IRAN WATCH CANADA

Wednesday, June 12, 2013

Iran Escalates Crackdown on Dissent Ahead of Elections, Says New Amnesty International Briefing

Amnesty International Press Release 
For Immediate Release
Tuesday, June 11, 2013
Iran Escalates Crackdown on Dissent Ahead of Elections, Says New Amnesty International Briefing
Contact: Suzanne Trimel, strimel@aiusa.org,212-633-4150, @AIUSAmedia
(NEW YORK) – Iran’s authorities have intensified the clampdown on dissidents ahead of the country’s presidential election on Friday, Amnesty International said in a new briefing published today.
The seven-page briefing documents dozens of arbitrary arrests and other human rights abuses in the run-up to election day. Those who are targeted include journalists, political activists, trade unionists, students and advocates of greater rights for Iran’s religious and ethnic minorities.
“The escalation in repression is an outrageous attempt by the Iranian authorities to silence critics ahead of the presidential election,” said Philip Luther, director of Amnesty International’s Middle East and North Africa Program. “The surge in recent violations underlines Iran’s continued and brazen flouting of human rights standards through its persecution of political dissidents and betrays the glaring absence of a meaningful human rights discourse in the election campaign.”
Sunjeev Bery, advocacy director for the region in Washington D.C., said: "On the eve of elections, Iranian authorities are cracking down on students, journalists, activists, civil society and others who face arrests and even prison for speaking out.  It's time for Iranian officials to end their repression and release all prisoners of conscience."
Since the beginning of March this year, at least five journalists have been arrested in relation to their work, an apparent attempt to suppress freedom of speech.
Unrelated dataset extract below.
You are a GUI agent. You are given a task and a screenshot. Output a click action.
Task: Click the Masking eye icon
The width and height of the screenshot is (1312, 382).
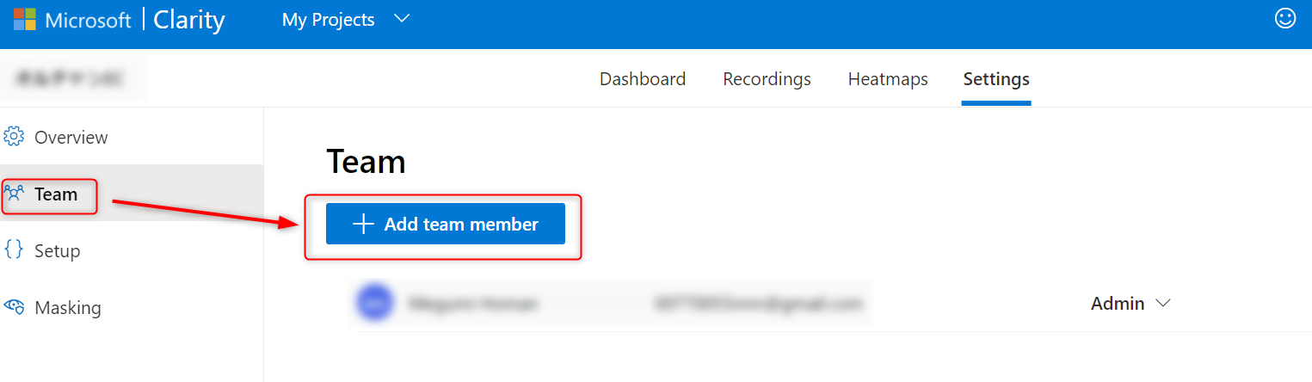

Two other journalists from the Mukrian News Agency, Khosro Kordpour and Massoud Kordpour, who are from Iran’s Kurdish ethnic minority, were arrested by security forces in the western region of Kordestan and detained without charge on March 7 and 9, respectively. 
A number of political activists and trade union representatives have also been arrested and harassed by the authorities in recent months. 
On June 1, some members of presidential candidate Hassan Rouhani’s campaign team were arrested following a rally during which members chanted slogans demanding the release from house arrest of former presidential candidates and opposition leaders, Mir Hossein Mousavi and Mehdi Karroubi. According to news reports, the detainees are being held in solitary confinement at Tehran’s Evin Prison.
Dozens of political prisoners, including prisoners of conscience, who were arrested during widespread anti-government protests following Iran's disputed 2009 presidential election, remain in prison. Authorities have failed to bring to justice those responsible for the deaths of numerous people amid post-election demonstrations. Instead, they have actively persecuted relatives of those killed in a bid to silence them. 
Mehdi Karroubi and Mir Hossein Mousavi – both of them former presidential candidates – and Mousavi’s wife, Zahra Rahnavard, a political activist, have also been held under unofficial house arrest since February 2011, after they called for demonstrations in solidarity with anti-government protests in Egypt and Tunisia. Repeated calls for their release by the United Nations and human rights organizations have been ignored. 
Mousavi’s two daughters, Zahra and Narges, were also briefly detained in February 2013 after calling for their parents’ release. 
Members of ethnic and religious minorities have also been targeted with prison sentences – including members of Iran-based Azerbaijani advocacy group, Yeni Gamoh, and Iranian-American Christian pastor, Saeed Abedini.
Amnesty International has expressed growing concern that repressive measures are being used by the Iranian authorities to stamp out dissent under the guise of protecting the nation.
“The Iranian authorities must permit all individuals and groups to peacefully exercise their rights to freedom of expression, association and assembly, even when they express dissent from state policies and practices,” said Luther. “Those detained for doing so are prisoners of conscience and should be released immediately and unconditionally.”
Amnesty International is a Nobel Peace Prize-winning grassroots activist organization with more than 3 million supporters, activists and volunteers in more than 150 countries campaigning for human rights worldwide. The organization investigates and exposes abuses, educates and mobilizes the public, and works to protect people wherever justice, freedom, truth and dignity are denied.